===== Extract provided

Over my Camp writing (which I won, by the way. Ambled over the 15,000 mark with about 3 hours left), I was trying to apply what I picked up from my previous reading with "said" versus other words. I found myself frequently going to adverbs to express HOW they spoke. People said things quickly, quietly, exasperated, absentmindedly. Maybe a bit too much. I tried to just stick with "said" or actions, and I spent a lot of time questioning how it sounded while I was writing it. Was I doing too much? Was what I was doing incorrect? Did I need to do it every line when only two people were talking, or if three people were talking but the conversation pattern was 1 2 1 3? Was I doing too much?

I love Neil Gaiman. More than any other author I've ever admired, he tells me that I'm on the right track. He tells me that the things I'm feeling or thinking or doing regarding my writing aren't wrong. It's in his interviews, his pep talks, his social networking, and his books. And while I read The Graveyard Book, as I tried to pay attention to the same things I was worried about in my own writing, I felt more and more comforted because the more I read, the more I saw my own style in the pages. I saw events of all the things I questioned in my own writing, and more that I hadn't. I'm feeling much more confident in my writing now, and I think I'm finally ready to reopen my first novel and finally start that editing I said will be done in...

9 days.

Oh dear. This'll be an adventure.

Monday, April 29, 2013


So, here we are. Two days remain at Camp. Less than 48 hours, and I've only got 1500 words left to go. One-tenth of my original goal. Yeah, I only set it to 15,000 words. I thought 500 a day would be all I could handle, and I've managed to make it despite a few "off" days and starting late. I'm too close to lose now, but I'm questioning myself. Could I have done better? Could I have done more? Am I not doing my story justice because I made my limit not even a full third of a normal NaNo?

I'm trying to convince myself that it's all okay, because ultimately, I've DONE it, but it's not an easy thing. We doubt ourselves, writers. Any artist, really. Our masterpiece will never be good enough. Our magnum opus will never be perfect, and that kills us. In bits and pieces, it tears us apart. Each word we hate, each scene that we run up against, every second of writers block makes us doubt, resent, lose faith, wonder if we should keep going at all. And from what I understand, that never goes away. I think it was Neil Gaiman who said as much in a NaNoWriMo pep talk several years ago. You can be published several times over, a success, and you will still doubt yourself, your stories, your characters. We're looking at a lifetime of torturing ourselves, questioning our worth and tearing ourselves apart as we struggle to make our stories come to life from nothing.

And yet, there's still nothing I want more.

Does this make me a masochist?

Tuesday, April 23, 2013

The Doldrums

It's nearing the end of camp now. Three weeks in, one to go. At this point in the game, it's easy to want to give up. You want to go "Eh, good enough" and throw in the towel. Declare moral victory. You got writing done, right? That's better than nothing, right?

You know what's better than writing?

A finished story. And here I am, barely begun and ready to say "okay, that's enough for this NaNo." I just hit 9000 words. I'm not even the equivalent of six days into a normal NaNo wordcount. There's a bit of perspective. 9000 seems like so much until you compare it to 50,000.

Damn, I don't even feel like writing this. I've been working on it since last night. Anyone have any advice for getting through the writing doldrums?

"Doldrums" always makes me think of The Phantom Tollbooth. Maybe I'll reread that and see if it helps. It's one of my favorite books from my childhood. Talk about a book that made learning fun.

==========
===== Recorded information

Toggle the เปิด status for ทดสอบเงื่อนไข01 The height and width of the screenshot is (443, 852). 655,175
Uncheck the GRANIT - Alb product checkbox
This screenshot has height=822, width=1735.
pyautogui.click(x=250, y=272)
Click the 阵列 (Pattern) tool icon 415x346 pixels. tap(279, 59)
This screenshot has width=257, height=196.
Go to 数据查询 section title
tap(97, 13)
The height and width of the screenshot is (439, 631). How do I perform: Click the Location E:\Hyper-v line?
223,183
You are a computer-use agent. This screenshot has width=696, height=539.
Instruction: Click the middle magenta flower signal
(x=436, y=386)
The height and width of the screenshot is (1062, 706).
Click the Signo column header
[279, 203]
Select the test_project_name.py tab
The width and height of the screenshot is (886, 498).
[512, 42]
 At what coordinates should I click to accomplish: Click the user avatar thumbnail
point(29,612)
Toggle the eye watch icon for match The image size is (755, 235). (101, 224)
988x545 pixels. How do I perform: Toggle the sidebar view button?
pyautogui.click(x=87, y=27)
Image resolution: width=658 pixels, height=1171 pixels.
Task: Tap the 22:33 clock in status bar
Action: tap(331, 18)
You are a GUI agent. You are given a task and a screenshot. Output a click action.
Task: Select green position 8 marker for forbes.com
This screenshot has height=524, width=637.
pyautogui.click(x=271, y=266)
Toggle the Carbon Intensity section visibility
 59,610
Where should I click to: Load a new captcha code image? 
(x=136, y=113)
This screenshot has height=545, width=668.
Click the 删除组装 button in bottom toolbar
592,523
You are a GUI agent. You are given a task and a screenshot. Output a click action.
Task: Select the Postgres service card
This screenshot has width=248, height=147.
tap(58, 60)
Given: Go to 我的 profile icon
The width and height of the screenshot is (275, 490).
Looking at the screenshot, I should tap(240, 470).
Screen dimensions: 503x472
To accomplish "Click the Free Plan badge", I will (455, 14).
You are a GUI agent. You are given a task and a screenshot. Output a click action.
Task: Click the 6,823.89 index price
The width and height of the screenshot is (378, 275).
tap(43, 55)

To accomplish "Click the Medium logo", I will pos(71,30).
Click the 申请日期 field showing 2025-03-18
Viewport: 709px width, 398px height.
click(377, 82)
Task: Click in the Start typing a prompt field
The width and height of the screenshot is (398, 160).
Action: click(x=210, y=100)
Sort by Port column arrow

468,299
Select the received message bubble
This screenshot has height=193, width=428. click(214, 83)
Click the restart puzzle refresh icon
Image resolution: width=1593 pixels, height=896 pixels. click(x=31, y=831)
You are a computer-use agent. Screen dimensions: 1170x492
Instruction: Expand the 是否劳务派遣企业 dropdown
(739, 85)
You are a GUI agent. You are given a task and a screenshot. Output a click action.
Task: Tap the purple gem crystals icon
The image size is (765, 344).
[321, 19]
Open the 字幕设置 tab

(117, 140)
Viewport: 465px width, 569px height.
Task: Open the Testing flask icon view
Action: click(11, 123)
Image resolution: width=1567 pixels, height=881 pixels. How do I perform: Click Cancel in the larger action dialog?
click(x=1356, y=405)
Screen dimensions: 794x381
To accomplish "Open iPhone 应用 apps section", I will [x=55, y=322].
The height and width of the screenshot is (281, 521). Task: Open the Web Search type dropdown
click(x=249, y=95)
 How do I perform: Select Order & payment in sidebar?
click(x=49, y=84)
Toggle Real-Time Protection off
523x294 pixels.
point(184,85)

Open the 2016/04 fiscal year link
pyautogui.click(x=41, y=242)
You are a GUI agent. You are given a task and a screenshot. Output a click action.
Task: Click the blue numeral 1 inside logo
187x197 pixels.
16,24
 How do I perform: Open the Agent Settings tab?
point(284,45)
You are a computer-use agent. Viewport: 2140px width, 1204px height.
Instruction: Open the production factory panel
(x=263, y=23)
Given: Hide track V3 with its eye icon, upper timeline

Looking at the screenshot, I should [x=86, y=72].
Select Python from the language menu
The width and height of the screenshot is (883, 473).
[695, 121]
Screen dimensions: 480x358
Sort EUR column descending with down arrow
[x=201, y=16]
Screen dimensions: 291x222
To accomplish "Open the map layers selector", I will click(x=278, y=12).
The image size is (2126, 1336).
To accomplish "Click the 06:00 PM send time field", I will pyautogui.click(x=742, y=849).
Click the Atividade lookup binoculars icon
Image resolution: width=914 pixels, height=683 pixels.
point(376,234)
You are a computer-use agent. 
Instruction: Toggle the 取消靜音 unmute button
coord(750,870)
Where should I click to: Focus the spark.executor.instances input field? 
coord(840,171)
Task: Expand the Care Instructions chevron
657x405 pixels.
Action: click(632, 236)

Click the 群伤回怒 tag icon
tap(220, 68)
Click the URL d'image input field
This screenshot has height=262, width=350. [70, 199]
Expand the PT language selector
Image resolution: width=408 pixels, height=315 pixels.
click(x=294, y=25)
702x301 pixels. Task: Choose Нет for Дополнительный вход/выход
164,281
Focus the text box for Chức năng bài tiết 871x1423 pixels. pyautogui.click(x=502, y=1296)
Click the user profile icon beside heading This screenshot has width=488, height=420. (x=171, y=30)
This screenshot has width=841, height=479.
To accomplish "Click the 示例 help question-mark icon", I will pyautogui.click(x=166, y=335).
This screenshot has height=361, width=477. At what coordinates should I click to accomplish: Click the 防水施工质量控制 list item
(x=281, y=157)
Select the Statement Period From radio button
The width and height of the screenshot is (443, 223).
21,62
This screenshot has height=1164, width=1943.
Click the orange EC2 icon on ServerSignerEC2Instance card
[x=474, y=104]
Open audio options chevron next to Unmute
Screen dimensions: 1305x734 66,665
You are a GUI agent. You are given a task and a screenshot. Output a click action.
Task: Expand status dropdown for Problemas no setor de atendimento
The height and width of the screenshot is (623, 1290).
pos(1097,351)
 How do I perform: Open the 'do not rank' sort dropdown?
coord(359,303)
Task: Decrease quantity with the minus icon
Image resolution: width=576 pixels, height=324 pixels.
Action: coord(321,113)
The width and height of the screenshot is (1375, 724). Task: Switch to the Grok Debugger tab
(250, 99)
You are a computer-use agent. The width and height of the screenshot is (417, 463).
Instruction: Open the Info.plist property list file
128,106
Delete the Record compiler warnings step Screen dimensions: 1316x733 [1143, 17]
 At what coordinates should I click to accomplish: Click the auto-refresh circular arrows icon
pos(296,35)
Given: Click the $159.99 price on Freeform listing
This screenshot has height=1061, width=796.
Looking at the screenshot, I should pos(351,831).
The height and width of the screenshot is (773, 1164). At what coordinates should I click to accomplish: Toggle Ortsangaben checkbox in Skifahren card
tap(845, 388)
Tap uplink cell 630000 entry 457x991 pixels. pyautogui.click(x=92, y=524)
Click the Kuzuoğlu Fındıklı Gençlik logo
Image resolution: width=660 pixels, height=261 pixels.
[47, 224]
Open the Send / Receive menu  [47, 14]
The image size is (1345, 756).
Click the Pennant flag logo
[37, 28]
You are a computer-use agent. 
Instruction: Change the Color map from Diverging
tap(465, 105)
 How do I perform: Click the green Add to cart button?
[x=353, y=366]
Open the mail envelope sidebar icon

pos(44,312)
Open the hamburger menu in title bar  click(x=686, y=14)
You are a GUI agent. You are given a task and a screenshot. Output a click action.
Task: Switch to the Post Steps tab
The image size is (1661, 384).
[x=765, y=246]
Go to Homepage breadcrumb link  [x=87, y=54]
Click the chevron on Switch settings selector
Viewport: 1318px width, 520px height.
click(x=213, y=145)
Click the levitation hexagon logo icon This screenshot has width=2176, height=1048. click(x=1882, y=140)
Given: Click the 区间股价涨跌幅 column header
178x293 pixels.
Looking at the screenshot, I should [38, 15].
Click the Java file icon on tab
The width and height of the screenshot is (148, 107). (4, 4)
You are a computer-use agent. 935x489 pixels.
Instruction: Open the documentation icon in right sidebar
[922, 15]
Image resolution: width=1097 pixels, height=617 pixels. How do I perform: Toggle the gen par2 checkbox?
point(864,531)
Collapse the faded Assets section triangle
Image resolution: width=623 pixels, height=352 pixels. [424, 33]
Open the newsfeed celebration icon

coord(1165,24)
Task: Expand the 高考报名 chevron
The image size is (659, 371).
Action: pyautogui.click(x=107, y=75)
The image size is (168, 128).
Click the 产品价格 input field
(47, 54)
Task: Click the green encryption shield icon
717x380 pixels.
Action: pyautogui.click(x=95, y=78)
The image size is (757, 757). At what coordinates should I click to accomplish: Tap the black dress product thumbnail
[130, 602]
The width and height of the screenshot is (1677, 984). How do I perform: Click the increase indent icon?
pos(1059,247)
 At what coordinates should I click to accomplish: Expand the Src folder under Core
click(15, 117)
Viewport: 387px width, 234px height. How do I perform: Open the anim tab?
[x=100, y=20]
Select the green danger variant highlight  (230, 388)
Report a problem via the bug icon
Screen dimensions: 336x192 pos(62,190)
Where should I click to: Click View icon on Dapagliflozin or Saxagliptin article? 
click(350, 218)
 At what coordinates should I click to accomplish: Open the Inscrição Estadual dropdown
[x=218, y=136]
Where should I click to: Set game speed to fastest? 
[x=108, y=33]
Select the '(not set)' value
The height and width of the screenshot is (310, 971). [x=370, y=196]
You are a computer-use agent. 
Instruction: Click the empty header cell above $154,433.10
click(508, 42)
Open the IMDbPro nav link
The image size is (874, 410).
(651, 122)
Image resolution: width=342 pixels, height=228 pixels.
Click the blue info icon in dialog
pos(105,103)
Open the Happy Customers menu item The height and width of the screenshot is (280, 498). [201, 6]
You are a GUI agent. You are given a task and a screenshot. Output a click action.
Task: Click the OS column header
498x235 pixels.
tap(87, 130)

==========

## [Problems and tasks]
(A) Summarize the blog posts about writing in two sentences.
(B) According to the blog posts about writing, what word count did the writer set as the goal for Camp?
(C) Pick up the blog posts about writing after their last sentence and keep writing.
The entries come from a separate source.

## [Task results]
(A) The writer looks back on Camp NaNoWriMo and describes self-doubt along the way, including a slump at 9,000 words, before winning with a 15,000-word goal about three hours before the end. Reading The Graveyard Book with an eye on the same concerns about "said" and adverbs left the writer comforted and confident enough to reopen a first novel and start editing it.

(B) The goal was 15,000 words.

(C)
I'm just rambling at this point. Having a hard time keeping a single thought together. I think I'll cut this one short before I say anything that I regret.

Tuesday, April 16, 2013

A Dream For The Future

I didn't go to work yesterday. Why? I just felt like taking a day off. I needed a day for me, or I was going to go crazy. So I stayed home and I didn't get out of my pyjamas all day. And since I think I wrote a grand total of 50 words over the weekend, I decided to devote a few hours to writing and trying to catch up on Camp.

It was lovely. Two, three hours of peace and quiet. No distractions, just me and my book, bonding. And then I made brownies, just because I felt like it. I even broiled some marshmallows on top of them, something I've never even tried before. And when it was all done, I couldn't help but think, "This is what I want." I want to stay home and write full time. I want to just spend hours a day dedicated to my characters, my worlds, my plots, without it cutting into time for my husband, my family and friends, errands, cooking, or doing things for fun. I don't want days like yesterday to be a rare weekday pleasure. I want it to be my life, my future. It's really what I've always wanted, but I fell into the belief that I couldn't have it, because I was supposed to get a job and go there every day until I've saved up enough money to retire somewhere in my 60s. "That's just what people do." Well, I can't do that. I think I would go insane. I don't want the 9 to 5. I don't want the rest of my life defined by a Dolly Parton song.

But there's that little voice in my head that wonders, "If you do that, what about college?" What about it? Well, I went; my parents spent a lot for me to go. Being a stay-at-home writer, would all of it have been for naught? A waste of money? What value would my computer information systems degree have? And how far away is this dream? Should I dive into it when my husband makes enough to support us himself and get things written faster, or do I keep my day job and hope and pray I can have the energy, the willingness, and the drive to finally finish a book and try to find a publisher or an agent around my 9 to 5?

On a featureless plane, a static surface, I can see this dream, far ahead of me. But I can't tell how far. It could be a year or two away, or it may be there, taunting me until the day I retire. I guess it depends on me, doesn't it? On how much I really try to get there. And right now, I'm letting the degree, the job, the doubts stop me. I'm letting them make hills and ripples that get in the way of being able to see my goal. I have to decide when this stops and when I'm going to get serious about making my dream happen.

There's really only one answer. My muse and I are in agreement. It stops now. I'm vowing, here and now, by May 16th, one month from today, I will finish the second draft of my novel and pass it on to my second reviewer.

If life's going to make ripples, then I'm bringing a steamroller. Bring it on.

Wednesday, April 10, 2013

Reading for Research: The Hobbit

Did you know March 25th was Tolkien Reading Day?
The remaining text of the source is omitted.